Among the entries below, one stretch runs from the line that contains "단체점퍼 (229, 2558)" through the line that contains "단체복바람막이 (207, 2558)". Repeat that stretch exactly, ends included, and only that.
····················
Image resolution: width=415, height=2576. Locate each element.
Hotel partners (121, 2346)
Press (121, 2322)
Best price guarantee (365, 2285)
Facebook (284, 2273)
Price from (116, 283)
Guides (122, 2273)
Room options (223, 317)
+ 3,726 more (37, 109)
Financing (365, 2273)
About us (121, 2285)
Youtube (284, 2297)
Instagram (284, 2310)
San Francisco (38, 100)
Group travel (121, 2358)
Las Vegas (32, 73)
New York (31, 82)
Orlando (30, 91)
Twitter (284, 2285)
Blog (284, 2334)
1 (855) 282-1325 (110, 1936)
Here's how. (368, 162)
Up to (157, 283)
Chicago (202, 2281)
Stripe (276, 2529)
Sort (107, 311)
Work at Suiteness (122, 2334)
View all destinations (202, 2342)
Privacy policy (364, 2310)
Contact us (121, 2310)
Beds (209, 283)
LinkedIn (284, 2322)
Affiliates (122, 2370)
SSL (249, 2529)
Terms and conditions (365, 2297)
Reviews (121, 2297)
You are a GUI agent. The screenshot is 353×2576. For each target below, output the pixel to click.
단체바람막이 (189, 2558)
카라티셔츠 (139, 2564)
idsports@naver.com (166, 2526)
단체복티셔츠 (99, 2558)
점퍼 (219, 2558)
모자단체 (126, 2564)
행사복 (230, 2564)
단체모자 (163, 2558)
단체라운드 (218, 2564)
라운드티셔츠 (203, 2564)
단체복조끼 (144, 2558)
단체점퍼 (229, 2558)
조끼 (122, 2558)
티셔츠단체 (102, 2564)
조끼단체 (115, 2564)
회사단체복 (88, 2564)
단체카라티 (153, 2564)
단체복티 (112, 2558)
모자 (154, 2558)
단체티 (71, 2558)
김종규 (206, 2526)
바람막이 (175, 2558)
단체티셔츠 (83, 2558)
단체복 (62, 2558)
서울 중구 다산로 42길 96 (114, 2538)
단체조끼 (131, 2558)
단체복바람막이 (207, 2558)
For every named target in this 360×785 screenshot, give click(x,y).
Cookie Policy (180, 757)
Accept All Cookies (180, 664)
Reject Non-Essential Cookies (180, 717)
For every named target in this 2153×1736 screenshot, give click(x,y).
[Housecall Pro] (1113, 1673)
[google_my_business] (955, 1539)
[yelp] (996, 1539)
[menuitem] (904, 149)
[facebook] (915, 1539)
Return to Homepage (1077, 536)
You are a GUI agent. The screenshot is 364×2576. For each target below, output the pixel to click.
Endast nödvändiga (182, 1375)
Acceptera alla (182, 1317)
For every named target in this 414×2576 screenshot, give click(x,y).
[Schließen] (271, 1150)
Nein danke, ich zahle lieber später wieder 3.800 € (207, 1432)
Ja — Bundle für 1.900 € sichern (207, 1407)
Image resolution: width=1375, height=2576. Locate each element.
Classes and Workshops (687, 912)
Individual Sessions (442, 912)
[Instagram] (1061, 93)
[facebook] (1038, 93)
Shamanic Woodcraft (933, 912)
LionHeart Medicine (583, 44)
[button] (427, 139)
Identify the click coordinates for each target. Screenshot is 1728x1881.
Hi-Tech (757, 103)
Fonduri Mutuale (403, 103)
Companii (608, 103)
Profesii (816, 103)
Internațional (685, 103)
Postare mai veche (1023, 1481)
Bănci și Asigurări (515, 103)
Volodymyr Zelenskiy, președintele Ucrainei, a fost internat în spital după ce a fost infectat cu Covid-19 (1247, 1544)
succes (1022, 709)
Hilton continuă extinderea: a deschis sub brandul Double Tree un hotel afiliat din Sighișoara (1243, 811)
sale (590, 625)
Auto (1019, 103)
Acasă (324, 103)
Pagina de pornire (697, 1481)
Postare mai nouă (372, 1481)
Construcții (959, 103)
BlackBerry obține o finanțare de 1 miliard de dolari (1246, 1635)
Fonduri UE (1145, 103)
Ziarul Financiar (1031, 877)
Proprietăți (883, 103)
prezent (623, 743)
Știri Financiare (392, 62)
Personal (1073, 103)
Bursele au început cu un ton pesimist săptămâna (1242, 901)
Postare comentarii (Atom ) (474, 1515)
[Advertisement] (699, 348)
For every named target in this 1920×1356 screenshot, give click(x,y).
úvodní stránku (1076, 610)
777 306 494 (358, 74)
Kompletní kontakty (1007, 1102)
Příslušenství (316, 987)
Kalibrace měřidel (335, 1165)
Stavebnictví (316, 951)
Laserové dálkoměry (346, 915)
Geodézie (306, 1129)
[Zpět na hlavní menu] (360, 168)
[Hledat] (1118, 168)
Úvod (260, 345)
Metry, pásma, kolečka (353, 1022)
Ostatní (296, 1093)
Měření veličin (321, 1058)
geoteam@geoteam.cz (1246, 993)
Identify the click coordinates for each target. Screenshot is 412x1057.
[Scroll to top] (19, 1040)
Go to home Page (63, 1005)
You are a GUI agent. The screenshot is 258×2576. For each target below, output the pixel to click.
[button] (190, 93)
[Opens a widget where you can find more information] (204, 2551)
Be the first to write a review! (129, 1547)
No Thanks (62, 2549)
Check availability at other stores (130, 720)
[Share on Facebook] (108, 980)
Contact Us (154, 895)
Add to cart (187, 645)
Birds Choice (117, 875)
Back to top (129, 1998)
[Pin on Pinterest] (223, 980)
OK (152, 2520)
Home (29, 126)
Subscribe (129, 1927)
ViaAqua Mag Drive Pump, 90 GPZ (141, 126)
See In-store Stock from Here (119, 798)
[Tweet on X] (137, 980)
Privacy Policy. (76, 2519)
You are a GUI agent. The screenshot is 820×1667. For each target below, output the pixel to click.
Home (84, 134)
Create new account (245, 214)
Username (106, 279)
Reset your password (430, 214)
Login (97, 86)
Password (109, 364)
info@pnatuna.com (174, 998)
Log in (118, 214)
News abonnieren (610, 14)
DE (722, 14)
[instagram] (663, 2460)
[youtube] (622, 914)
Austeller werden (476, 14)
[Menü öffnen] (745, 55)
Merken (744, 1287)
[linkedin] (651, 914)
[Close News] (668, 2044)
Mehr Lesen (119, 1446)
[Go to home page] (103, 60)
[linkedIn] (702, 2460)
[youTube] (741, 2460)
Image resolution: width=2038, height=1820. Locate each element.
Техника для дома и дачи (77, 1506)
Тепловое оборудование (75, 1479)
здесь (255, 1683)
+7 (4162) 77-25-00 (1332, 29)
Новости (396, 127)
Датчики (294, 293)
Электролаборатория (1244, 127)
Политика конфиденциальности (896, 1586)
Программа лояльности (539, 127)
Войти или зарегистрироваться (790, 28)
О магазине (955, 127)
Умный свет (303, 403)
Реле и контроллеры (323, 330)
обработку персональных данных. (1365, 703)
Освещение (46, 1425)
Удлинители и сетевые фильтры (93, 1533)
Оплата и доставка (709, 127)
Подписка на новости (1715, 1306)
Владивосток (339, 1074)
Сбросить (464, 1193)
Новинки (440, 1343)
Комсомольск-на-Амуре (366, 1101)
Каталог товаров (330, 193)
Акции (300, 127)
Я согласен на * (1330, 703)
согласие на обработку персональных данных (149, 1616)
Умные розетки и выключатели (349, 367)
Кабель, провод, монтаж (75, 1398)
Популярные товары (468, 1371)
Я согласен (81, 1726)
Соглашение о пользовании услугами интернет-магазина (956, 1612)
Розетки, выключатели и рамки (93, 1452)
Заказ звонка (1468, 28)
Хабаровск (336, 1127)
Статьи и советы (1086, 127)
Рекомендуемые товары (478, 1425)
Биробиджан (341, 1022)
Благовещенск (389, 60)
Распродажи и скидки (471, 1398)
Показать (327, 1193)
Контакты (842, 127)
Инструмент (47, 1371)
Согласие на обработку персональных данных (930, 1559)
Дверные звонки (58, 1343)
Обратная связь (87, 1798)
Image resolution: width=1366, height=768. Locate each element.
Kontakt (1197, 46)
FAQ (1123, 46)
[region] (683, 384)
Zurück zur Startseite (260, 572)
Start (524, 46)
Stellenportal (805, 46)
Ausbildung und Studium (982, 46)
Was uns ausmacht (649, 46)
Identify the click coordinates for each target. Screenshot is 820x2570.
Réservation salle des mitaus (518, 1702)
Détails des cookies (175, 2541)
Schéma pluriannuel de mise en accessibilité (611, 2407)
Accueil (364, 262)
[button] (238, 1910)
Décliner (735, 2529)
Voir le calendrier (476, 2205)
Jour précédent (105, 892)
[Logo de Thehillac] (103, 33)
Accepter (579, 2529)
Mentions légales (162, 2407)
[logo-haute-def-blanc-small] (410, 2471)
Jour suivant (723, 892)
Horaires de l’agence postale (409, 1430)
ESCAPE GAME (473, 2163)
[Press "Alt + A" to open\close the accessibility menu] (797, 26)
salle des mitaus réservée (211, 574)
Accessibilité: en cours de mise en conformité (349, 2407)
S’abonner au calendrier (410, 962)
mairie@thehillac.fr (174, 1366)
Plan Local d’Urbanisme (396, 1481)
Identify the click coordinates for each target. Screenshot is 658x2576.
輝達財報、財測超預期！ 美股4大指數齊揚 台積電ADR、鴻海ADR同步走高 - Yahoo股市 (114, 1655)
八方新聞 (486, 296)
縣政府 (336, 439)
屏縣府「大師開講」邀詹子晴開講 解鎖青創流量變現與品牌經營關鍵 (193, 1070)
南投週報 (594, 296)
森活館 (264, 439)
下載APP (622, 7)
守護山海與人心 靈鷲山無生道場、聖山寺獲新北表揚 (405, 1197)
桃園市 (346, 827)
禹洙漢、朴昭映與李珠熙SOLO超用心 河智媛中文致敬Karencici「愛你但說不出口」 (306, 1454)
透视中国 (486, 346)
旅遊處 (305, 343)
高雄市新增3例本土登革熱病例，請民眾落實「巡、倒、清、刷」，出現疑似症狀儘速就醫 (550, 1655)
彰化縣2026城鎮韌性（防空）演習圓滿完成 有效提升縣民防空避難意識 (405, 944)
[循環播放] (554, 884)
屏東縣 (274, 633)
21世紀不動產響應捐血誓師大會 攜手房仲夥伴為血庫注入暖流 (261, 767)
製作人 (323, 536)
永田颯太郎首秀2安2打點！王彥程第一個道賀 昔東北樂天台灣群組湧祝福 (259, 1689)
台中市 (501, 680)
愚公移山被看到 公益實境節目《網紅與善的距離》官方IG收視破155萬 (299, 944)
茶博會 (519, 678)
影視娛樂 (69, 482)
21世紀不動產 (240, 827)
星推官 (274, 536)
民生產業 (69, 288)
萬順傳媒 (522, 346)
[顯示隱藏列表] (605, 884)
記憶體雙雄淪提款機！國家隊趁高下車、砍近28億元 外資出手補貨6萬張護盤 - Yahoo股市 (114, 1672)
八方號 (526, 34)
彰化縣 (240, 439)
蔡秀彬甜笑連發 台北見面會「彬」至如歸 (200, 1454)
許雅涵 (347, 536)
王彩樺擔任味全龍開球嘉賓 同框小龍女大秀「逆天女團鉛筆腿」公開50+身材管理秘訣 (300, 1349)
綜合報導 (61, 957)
····················
## [RESPONSE TO THE EXERCISE]
단체점퍼 (229, 2558)
조끼 (122, 2558)
티셔츠단체 (102, 2564)
조끼단체 (115, 2564)
회사단체복 (88, 2564)
단체카라티 (153, 2564)
단체복티 (112, 2558)
모자 (154, 2558)
단체티 (71, 2558)
김종규 (206, 2526)
바람막이 (175, 2558)
단체티셔츠 (83, 2558)
단체복 (62, 2558)
서울 중구 다산로 42길 96 (114, 2538)
단체조끼 (131, 2558)
단체복바람막이 (207, 2558)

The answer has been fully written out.